Edit: I was hoping to find something similar tho this:
trait Removable[A] extends Buffer[A]{
def removeIf(p: A => Boolean){
var it1 = 0
var it2 = 0
while(it2 < length){
if( p( this(it2) ) ){
it2 += 1;
}
else {
this(it1) = this(it2)
it1 += 1;
it2 += 1;
}
}
trimEnd(it2-it1)
}
}
this filters in linear time and can be mixed into any Buffer, but only ArrayBuffer makes sense, on ListBuffers it would be slow, because indexing does take linear time.
My guess is that it's more efficient to filter by building a new buffer, so you would normally just use filter
and use its result. Otherwise you can write your own in-place filter method:
def filterInPlace[A](b: collection.mutable.Buffer[A])(fun: A => Boolean): Unit = {
var sz = b.size
var i = 0; while(i < sz) {
if (fun(b(i))) {
i += 1
} else {
sz -= 1
b.remove(i)
}
}
}
val b = collection.mutable.ArrayBuffer((1 to 6): _ *)
filterInPlace(b)(_ % 2 == 1)
println(b)
You do it the same with ArrayBuffer
. All collection classes have the same methods available.
There has been discussion about having a set of methods that work by performing mutation, but coming up with a good, generic set is surprisingly hard, and, on the other hand, there just hasn't been enough demand for it.
This worked for me, but only with clone(), thus still making a new ArrayBuffer :-)
scala> import collection.mutable.ArrayBuffer
import collection.mutable.ArrayBuffer
scala> val buf = ArrayBuffer(1,2,3,4,5,6,7,8,9,10)
buf: scala.collection.mutable.ArrayBuffer[Int] = ArrayBuffer(1, 2, 3, 4, 5, 6, 7, 8, 9, 10)
scala> buf.clone foreach { x => if (x > 4) buf -= x }
scala> buf
res1: scala.collection.mutable.ArrayBuffer[Int] = ArrayBuffer(1, 2, 3, 4)
But better way would be to make a new array of only those elements, which you want to remove (thus not copying the whole buffer) and then remove them:
scala> val buf = ArrayBuffer(1,2,3,4,5,6,7,8,9,10)
buf: scala.collection.mutable.ArrayBuffer[Int] = ArrayBuffer(1, 2, 3, 4, 5, 6, 7, 8, 9, 10)

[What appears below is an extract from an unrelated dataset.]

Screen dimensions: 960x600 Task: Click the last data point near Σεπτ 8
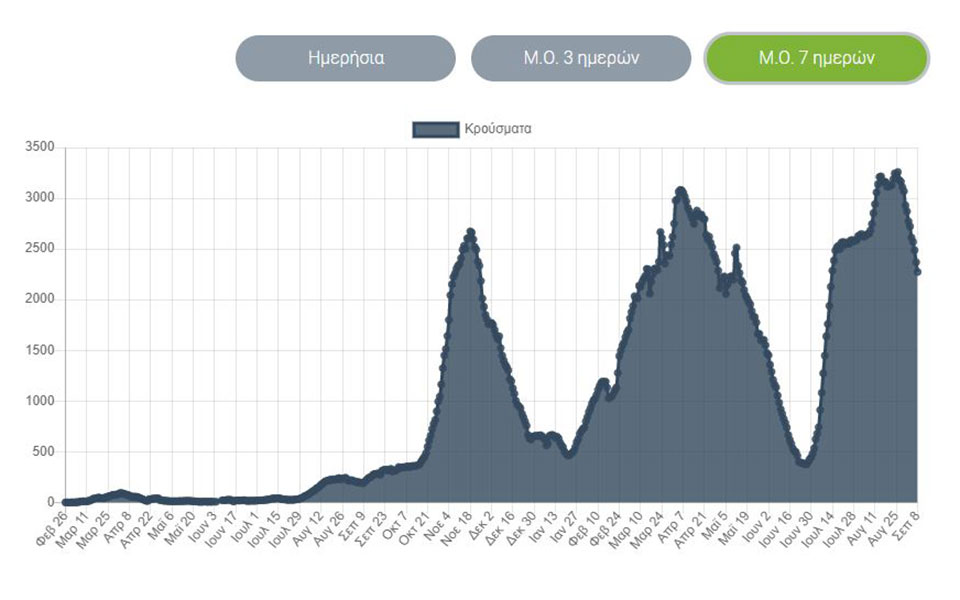[918, 270]
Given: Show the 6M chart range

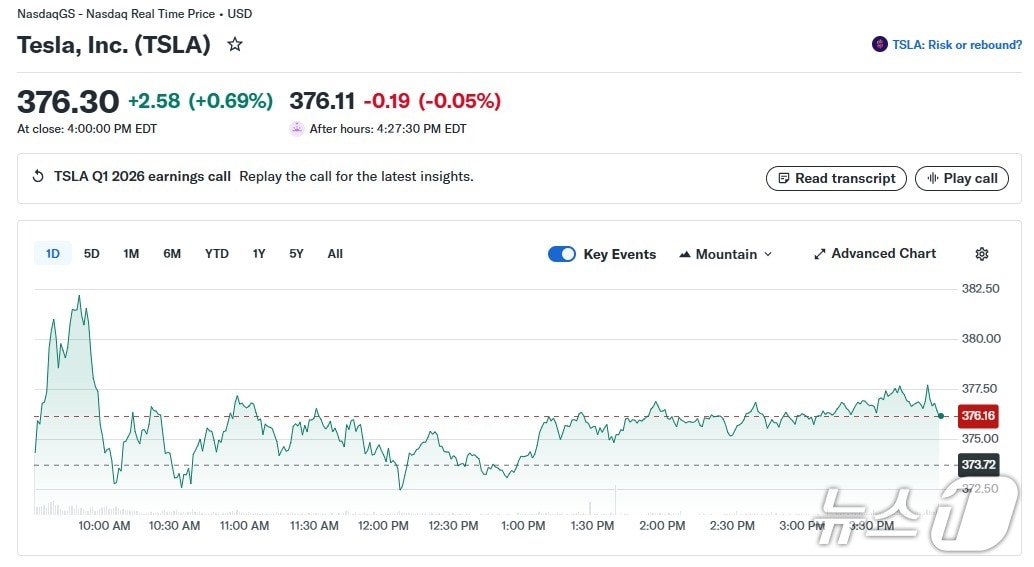Looking at the screenshot, I should (x=172, y=254).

scala> buf filter { _ > 4 } foreach { buf -= _ }
scala> buf
res3: scala.collection.mutable.ArrayBuffer[Int] = ArrayBuffer(1, 2, 3, 4)
I came up with this
import scala.collection.mutable
trait BufferUtils {
import BufferUtils._
implicit def extendMutableBuffer[T](org: mutable.Buffer[T]): ExtendedBuffer[T] = new ExtendedBuffer(org)
}
object BufferUtils extends BufferUtils {
implicit class ExtendedBuffer[T](val org: mutable.Buffer[T]) extends AnyVal {
def removeIf(pred: (T) => Boolean): Unit = {
// target holds the index we want to move the next element to
var target = 0
for (i <- org.indices;
elem = org(i)
if !pred(elem)) {
org(target) = elem
target += 1
}
org.remove(target, org.size - target)
}
}
}
Often withFilter
is good enough, especially if the Buffer is converted to an immutable structure in the end. True, it doesn't really remove the elements, but at least it doesn't create a new ArrayBuffer object.